The Agitator's take on the AFP conference

Thanks for all the great feedback everyone is offering on my most recent column for the NonProfit Times. I really didn't think it was a Jerry Maguire moment when I wrote it. I just get sick and tired of fundraisers who go to conferences unprepared - wasting time and money - without getting anything out of the experience. I think it can (and should) be better... so I said so.

Roger Craver had a great way of describing the AFP on his Agitator blog. Because I know that blog takes a long time to load, I wanted to clip a portion of his well written post below:

The annual migration in our trade is underway. The Association of Fundraising Professionals opened its annual conference yesterday in San Diego. Consultants wooing clients, printers, envelope salespeople, new media application service providers ... all there wooing everyone in sight, along with 1/3 of the attendees looking for new jobs and wearing their best smiles.

Unfortunately, I can't be there observing us all in our natural habitat. But I do want to send this note to loyal Agitator readers who are opening this morning's edition over coffee in their rooms, ploughing through The Conference Program wondering what sessions they should attend today or whether they should just go to Sea World. (By the way, Sea World has a terrific website and is a good place to visit!)

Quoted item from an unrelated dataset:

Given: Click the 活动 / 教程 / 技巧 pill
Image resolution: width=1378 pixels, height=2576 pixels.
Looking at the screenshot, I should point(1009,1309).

There's a wide offering in the AFP Conference Program. From the conventional to the important to the inane. What strikes me by its absence is there's very, very little about what will matter most in effective fundraising in the years to come: social networking advances thanks to technology.
Excellent. Roger goes on to name some of the names that DID speak - Mark Rovner, Nick Allen, and Nicci Noble - all three excellent speakers for nonprofit fundraisers to learn from.